Hayır, işçi sınıfından ve yoksul kadınların her zaman sınıfın bir parçası olmasına karşın kadınların yeni proletarya olduklarını düşünmüyorum. Aslında, kadınların hem yoksulluk hem de cehaletten acısını çektikleri orantısız hallere dair düşünmeksizin sınıfa dair düşünmek mümkün değil. Ve sınıfa dair düşünmeksizin kadınların kategorisine ilişkin düşünemeyiz. Bu kategoriler birbirlerinin parçası zaten ve ayrık güç eksenleri değil. Tabii ki sınıfı kuramlaştıranlar her zaman kadınları dikkate almamıştır ve feministler de kimi zaman sınıfı dikkate almadan ataerkiye odaklanmıştır. Ancak bu çerçevelerin bize sağladıklarından daha zengin açıklamalara ihtiyacımız var. Soracak olursak, toplumsal cinsiyet olarak sınıf nasıl yaşar? Ya da ırk, sınıf olarak nasıl yaşar? Dokulu gerçekliklerin temsil şekillerimizde nasıl görünebildiğini ve bunların, politik analizlerimizi daha canlı ve merak uyandıran hale getireceğini görmeye başlıyoruz.

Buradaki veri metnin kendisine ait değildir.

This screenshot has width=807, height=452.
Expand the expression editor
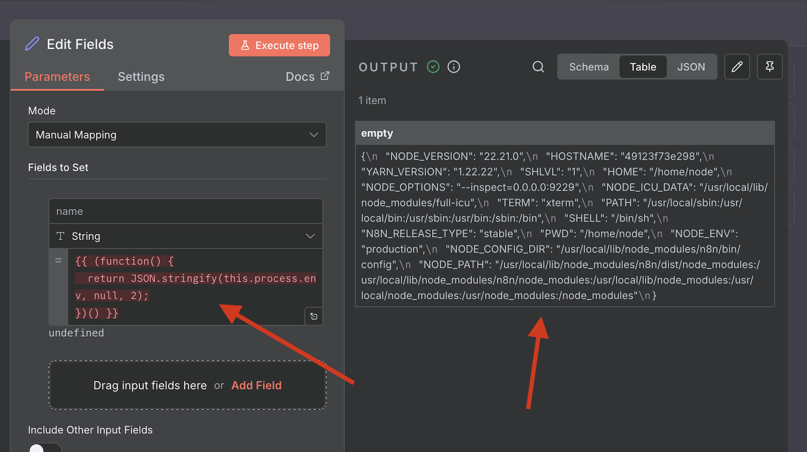(x=314, y=316)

Bazıları buna kesişimsel diyor.
- Eril ve kapitalist tahakküme meydan okumaktan politik alternatiflerin inşasına giden yol nedir? Birleştirici siyasi proje için nereye bakmalıyız?
Bourdieu’nün eril tahakküm düşüncesine ve kapitalizmin devamlı sömürücü ve yabancılaştırıcı güçlerine dair düşünmek kadar önemli olan, geçerli olan sadece iki iktidar biçimi olmadığıdır. Mesela, neoliberalizmin, geç kapitalizm ile aynı şey mi olduğu, yoksa ayrı bir iktidar biçimi mi olduğu net değildir. Ayrıca, toplumsal cinsiyet temelli ayrımcılık, her zaman kadınlara karşı ayrımcılık ile aynı değildir. Toplumsal cinsiyet normlarına –eril ya da dişil- uymayan birçok insan, ayrımcılığın mağduru olur ve cinsiyet ayrımcılığının bu biçimi eril tahakküm çerçevesinde açıklanamaz. Üstelik ırk, mültecilik hali, inanç ve cinsiyet temelli ayrımcılıkların tamamı, mevcut gerici siyaset ikliminin parçası olarak anlaşılmalı. Bana göre görev, tek ya da yapay bir çerçeve bulmak değil, ittifak halinde düşünmenin bir yolunu bulmaktır. İttifak geniş, genişliyor ve bu, daha radikal bir demokrasi mücadelesi. Ortak bir siyasi proje varsa, bu otoriterizm ve faşizmin yeni biçimlerine karşı mücadelede bir araya gelecek olan bir toplumun ifadesinde bulunur –kadınlar ve onların müttefikleri hiç kuşku yok ki ön safta olacaklar, fakat aynı zamanda kuirler ve translar, kâğıtsızlar ve işleri artık onlara geçinecekleri bir ücret vermeyenler de olacaklar. Neyle mücadele ettiğimizi ve ne tür bir dünya inşa etmek istediğimizi bilirsek, ortak amacımızı da sağlıklı bulabiliriz.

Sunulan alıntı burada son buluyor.